Thank you so much for all your kind words I really appreciate all your support. Sadie passed away not long ago. My mum and dad took her to the vet and held her paws as she slipped away.

I will miss you forever little Sadie sleep well xxxxxxxxxxxxxxxxxxxx


----------



## GoldensGirl (Aug 2, 2010)

My heart just aches for you. It is devastating to lose them, especially when you can't touch them as you say goodbye.

Lighting a candle to commemorate her passing and guide her home...

Lucy


----------



## Wimbles (Mar 25, 2010)

Melanie, so sorry for you to read of Sadie's passing. I have also been there this week though with my puss cat. Hugs to you at this sad time xx


----------



## Allan's Girl (Apr 16, 2009)

Melanie,
I am very sorry your sweet Sadie needed to leave. My heart hurts for you. 

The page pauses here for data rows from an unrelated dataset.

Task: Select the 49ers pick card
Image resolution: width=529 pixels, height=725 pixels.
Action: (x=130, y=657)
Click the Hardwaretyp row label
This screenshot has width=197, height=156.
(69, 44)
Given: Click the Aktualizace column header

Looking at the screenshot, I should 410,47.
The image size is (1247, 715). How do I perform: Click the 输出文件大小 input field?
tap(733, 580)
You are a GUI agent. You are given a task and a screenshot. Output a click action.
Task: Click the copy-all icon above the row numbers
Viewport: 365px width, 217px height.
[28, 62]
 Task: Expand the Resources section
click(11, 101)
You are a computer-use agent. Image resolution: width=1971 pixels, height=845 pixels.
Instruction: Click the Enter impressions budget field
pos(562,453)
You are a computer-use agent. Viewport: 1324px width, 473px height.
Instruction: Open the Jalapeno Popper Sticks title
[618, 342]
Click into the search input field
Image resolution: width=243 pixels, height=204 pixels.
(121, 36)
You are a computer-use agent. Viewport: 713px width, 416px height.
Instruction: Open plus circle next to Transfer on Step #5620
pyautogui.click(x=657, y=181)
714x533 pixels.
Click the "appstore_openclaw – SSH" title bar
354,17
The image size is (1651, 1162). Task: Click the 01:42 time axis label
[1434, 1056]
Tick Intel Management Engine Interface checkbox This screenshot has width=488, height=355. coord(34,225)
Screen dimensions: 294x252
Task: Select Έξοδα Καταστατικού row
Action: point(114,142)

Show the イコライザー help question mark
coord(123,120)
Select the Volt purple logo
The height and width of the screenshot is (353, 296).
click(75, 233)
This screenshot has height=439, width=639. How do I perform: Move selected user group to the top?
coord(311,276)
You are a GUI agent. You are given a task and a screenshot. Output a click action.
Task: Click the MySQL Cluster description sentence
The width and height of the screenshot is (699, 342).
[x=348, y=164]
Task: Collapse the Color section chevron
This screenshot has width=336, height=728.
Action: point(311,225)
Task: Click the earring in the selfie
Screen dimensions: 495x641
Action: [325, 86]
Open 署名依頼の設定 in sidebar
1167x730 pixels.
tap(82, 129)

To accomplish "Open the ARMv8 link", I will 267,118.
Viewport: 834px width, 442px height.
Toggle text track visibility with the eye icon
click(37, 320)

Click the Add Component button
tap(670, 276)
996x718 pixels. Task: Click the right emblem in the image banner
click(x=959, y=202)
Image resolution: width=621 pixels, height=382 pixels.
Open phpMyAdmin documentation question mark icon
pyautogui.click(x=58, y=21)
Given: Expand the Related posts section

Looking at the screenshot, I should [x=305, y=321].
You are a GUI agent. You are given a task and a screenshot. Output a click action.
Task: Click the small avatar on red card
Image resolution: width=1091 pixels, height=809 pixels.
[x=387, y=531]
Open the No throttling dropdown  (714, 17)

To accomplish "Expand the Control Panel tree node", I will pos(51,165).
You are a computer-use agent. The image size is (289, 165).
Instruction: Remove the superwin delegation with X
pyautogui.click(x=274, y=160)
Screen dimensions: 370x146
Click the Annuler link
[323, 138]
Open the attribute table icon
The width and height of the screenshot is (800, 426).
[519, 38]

Run free and play hard at the bridge, Sadie!


----------



## Melanie (Dec 9, 2011)

Thank you so much for all your kind words, I feel completely lost without my doggy. I just wish I could hug her one last time :-( I miss her sooooo much xxxxx


----------



## C's Mom (Dec 7, 2009)

I am so sorry. Sending you and your parents much strength.


----------



## PrincessDi (Jun 8, 2009)

I'm so very sorry that you lost your sweet Sadie. I know it is even more terrible for you that you weren't able to be there. RIP dear girl.


----------



## jluke (Nov 18, 2011)

*Farewell*

I'm so sorry to hear of your Sadie girl's passing.

I lost my own Sadie, my first GR, a wonder who taught me everything about them, about 18 months ago at about 14. It's always too soon.

I like to think of our Sadie's playing and cuddling together.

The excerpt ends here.